A Time to Die (1991): Praise the Lords

Matty probes a so-so PM Entertainment flick that’s buoyed by a great turn from its leading lady.

Lensed in spring ‘91 — just before co-star Jeff Conaway was sentenced to sixty days house arrest after hitting a cyclist while drunk driving, fact fans — A TIME TO DIE managed to bag cinema space in a couple of Los Angeles fleapits ahead of its U.S. video release at the back end of the year, on 5th December. Though unnoticed during its brief theatrical run, in the weeks either side of A Time to Die’s cassette bow the film received a surprising amount of coverage in the mainstream press, mostly as a footnote in misogynistic write-ups about Traci Lords.

At the time, Lords had finally established herself as a ‘legitimate’ actress thanks to excellent turns in Jim Wynorski’s Not of This Earth (1988) and John Waters’ Cry-Baby (1990), and guest spots on TV shows Married… With Children and MacGyver. Certain hacks, however, were still obsessed with her porn background and referenced it in anything remotely Lords-related. Even now-revered pundit Joe Bob Briggs would crudely lament how the starlet — who, lest we forget, was underage for the vast majority of her XXX work — didn’t ‘get naked’ anymore, fostering a belief that every new Lords pic ought to rest on her tits and tits alone. Because hey, once a porn star, always a porn star, right? Such was the case with A Time to Die. The bulk of the notices this PM Entertainment production gathered were more preoccupied with the lack of nudity in Lords and Conaway’s love scene than they were with anything else — which, of course, misses the point of the film entirely.

Despite being marketed in PM’s increasingly bombastic manner (guns and fire feature prominently on its key art [1]), A Time to Die sidesteps the expected action movie licks.

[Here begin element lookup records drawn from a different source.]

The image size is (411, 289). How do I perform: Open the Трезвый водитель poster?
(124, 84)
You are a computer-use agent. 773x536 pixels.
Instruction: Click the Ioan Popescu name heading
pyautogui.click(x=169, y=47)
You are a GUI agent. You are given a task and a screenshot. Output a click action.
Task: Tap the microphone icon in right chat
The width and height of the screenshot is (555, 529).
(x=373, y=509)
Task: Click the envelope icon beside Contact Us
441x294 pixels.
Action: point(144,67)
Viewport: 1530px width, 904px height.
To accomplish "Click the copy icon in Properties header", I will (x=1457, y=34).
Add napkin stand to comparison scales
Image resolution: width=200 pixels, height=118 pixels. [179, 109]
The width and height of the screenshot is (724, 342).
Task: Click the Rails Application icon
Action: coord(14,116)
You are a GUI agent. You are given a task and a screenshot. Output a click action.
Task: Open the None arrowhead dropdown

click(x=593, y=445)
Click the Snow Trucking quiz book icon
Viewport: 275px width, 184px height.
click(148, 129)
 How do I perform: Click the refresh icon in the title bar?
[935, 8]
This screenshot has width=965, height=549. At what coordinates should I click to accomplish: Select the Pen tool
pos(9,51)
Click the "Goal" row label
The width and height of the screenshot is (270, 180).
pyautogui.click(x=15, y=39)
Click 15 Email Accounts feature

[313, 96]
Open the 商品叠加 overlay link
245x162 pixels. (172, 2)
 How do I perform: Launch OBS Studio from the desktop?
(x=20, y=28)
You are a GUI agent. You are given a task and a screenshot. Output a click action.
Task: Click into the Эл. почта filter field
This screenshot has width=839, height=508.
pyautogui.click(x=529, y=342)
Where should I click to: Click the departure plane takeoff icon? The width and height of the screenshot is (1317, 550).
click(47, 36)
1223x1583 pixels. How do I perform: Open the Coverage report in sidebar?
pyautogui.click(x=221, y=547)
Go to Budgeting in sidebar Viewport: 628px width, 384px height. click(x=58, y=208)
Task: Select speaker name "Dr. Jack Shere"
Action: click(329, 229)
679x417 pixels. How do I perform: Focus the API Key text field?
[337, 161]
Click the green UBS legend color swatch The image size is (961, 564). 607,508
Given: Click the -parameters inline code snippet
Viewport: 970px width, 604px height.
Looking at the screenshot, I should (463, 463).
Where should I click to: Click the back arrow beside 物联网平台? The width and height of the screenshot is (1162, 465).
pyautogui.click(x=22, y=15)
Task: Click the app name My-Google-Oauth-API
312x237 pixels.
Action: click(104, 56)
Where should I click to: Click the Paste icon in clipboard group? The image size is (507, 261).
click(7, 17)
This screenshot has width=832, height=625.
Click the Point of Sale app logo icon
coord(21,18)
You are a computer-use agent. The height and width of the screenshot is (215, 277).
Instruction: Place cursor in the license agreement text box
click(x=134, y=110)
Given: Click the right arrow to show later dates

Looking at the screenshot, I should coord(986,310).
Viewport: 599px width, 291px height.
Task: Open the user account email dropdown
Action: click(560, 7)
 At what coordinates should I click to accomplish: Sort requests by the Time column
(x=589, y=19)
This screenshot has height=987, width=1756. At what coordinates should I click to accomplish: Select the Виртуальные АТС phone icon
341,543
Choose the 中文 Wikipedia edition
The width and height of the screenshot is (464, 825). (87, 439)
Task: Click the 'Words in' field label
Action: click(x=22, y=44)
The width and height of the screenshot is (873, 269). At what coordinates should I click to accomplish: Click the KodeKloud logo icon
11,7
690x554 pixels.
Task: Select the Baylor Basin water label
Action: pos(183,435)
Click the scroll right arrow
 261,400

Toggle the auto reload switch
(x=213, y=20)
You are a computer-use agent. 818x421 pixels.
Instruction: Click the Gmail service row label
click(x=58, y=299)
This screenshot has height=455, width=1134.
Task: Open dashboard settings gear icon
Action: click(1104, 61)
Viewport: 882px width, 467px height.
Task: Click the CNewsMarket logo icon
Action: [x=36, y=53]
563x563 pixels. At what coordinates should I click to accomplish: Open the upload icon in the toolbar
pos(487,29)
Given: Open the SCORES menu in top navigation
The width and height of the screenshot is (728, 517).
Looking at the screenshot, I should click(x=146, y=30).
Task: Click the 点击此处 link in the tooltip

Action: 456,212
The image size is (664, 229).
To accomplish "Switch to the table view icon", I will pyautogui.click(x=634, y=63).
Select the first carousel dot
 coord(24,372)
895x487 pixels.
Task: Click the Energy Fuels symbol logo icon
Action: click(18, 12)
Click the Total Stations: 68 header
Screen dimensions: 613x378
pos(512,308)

There’s a bit of shooting and a stirring finale when its two initially jarring strands — domestic drama and suspenser — collide with an unexpected degree of harmony; but, by and large, it’s a performance-driven flick closer to the kind of gritty, name-led thrillers that the company churned out before they found their wilder groove across Cyber Tracker (1994) et al (cf. Wings Hauser/Coldfire (1990), Dan Haggerty/Repo Jake (1990)). The first of three vehicles she’d topline for PM, Lords was instrumental in A Time to Die’s development and had the film tailored to a brief of her design when the shingle’s bigwigs, Richard Pepin and Joseph Merhi, asked what it’d take to get her under contract. 

“I said I wanted to play someone a little older because I’d been playing teen roles,” stated Lords in one of the few even-handed newspaper pieces of the period. “I wanted to play a strong woman, an independent woman, a woman of the ‘90s, who goes through all this adversity and is used by people — and then she gets her revenge in the end! I’m very proud of the film and I’m very proud I got to do it.” [2]

And so she should be, at least in terms of her own contribution. Then twenty-two, Lords is excellent as Jackie, a shutterbug working for the LAPD. Introduced as a ballsy and mischievous nuisance, Jackie hides heartache behind her smirk and defiant attitude. A fashion photographer by trade, her unwanted post with the bizzies is the result of a community service order following a false drug charge trumped up by a bent officer (Robert Miano) which, in a further twist, caused the young mother to lose custody of her five year-old son. Despite the family stuff coming across as exhaustingly schmaltzy — a trait worsened by several horrifically sugary cues by regular PM composer Louis Febré — Jackie is a fascinating part, and Lords injects director Charles T. Kanganis’ self-penned script with a verisimilitude that transcends the cheesiness. Indeed, based upon Lords’ above-noted comments, there’s a powerful feeling of catharsis to her hugely effective portrayal too. As the involving — if plodding and awkwardly structured — A Time to Die settles into revenge territory at the forty minute mark (Jackie photos Miano’s crooked cop in a compromising position, and he unleashes hell trying to get her snaps before the inevitable comeuppance), there’s a sense that Lords is not only fighting back in character but fighting back metaphorically as well.

Against those convinced that her best work was done sans clothes.

And, maybe, against those who exploited her in real life.

It’s just a shame that the rest of the film never quite matches her.  

Lords, PM and Kanganis reunited for the superior Intent to Kill (1992), and Lords concluded her Pepin and Merhi tenure with Ice in 1994.

USA ● 1991 ● Thriller ● 89mins

Traci Lords, Jeff Conaway, Robert Miano ● Wri./Dir. Charles T. Kanganis  

[1] As does a completely different kid to the one who appears in the actual film.
[2] Relying on her Guardian Angel by John Wooley, Tulsa World, 25th October 1991.